元年の輸出金額は、同年の輸出目標(26億円)を下回ったものの、22億1132万円(同44.7%増)と前年から大幅に増加した。

日本産食材の海外需要の増加
 近年、訪日外国人の増加に伴う日本食のPR機会の増加、アジア諸国の経済発展に伴う富裕層の増加、海外在留邦人数の増加などを背景に、日本食レストランの普及など世界的に日本食ブームが広がっており、日本産食材の海外需要が高まっている。

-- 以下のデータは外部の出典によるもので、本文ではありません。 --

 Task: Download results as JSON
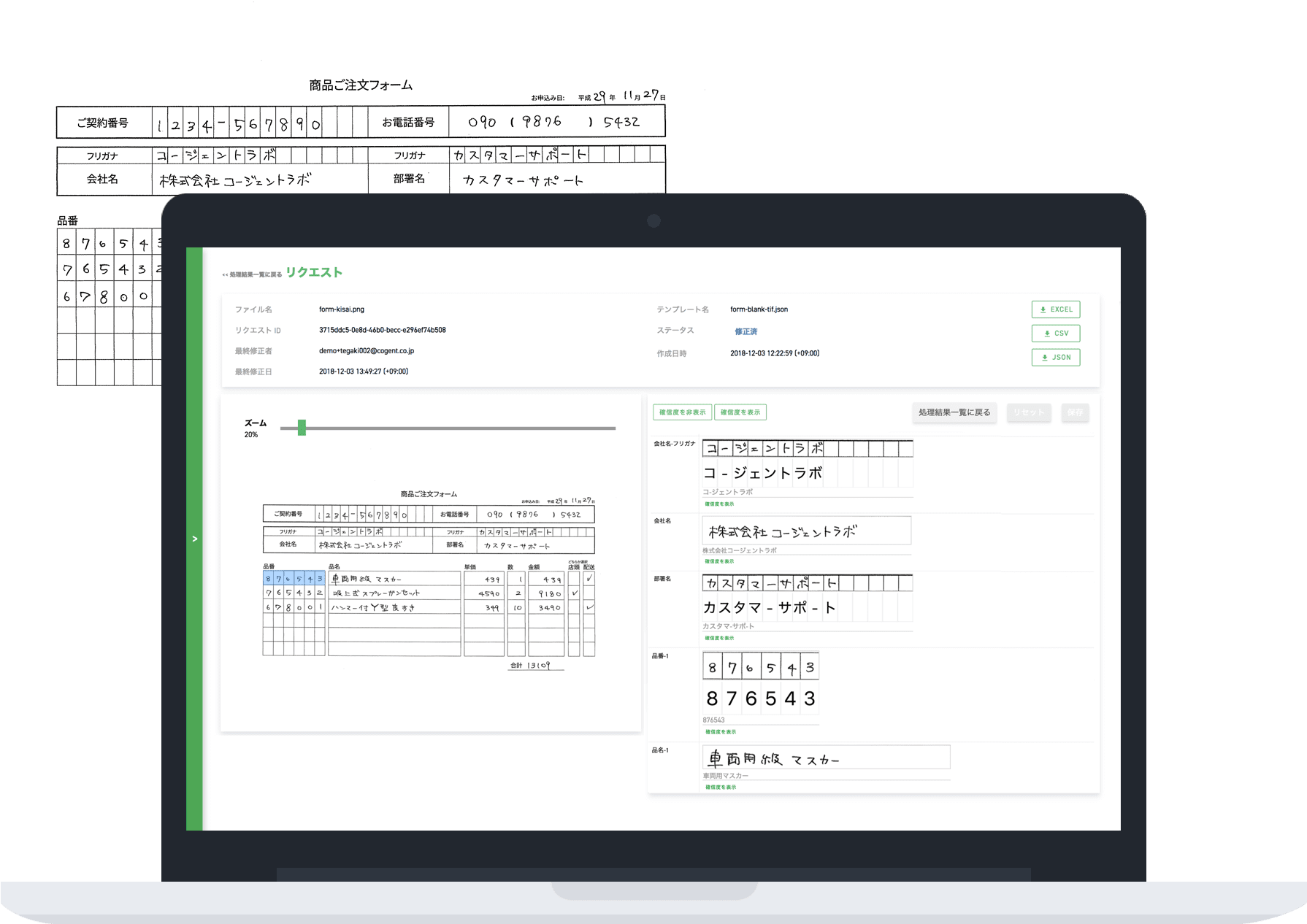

 日本産食材を積極的に使用している日本産食材サポーター店(図28の注)の動向を見ると、店舗数は世界中で飲食店、小売店ともに増加傾向で推移しており、令和元年9月末時点で飲食店は3129店舗、小売店は1320店舗となった(図28)。
 
 
 国・地域別に見ると、飲食店では、中国(772店舗)が最も多く、次いで、香港(418店舗)、米国(417店舗)となった。小売店では、香港(549店舗)が最も多く、次いでタイ(174店舗)、ベトナム(172店舗)と続いた(図29)。特に、香港については、店舗数が多いことに加え、日本の畜産物の主要な輸出先であることから、畜産物を含めた日本産食材が広く普及していると考えられる。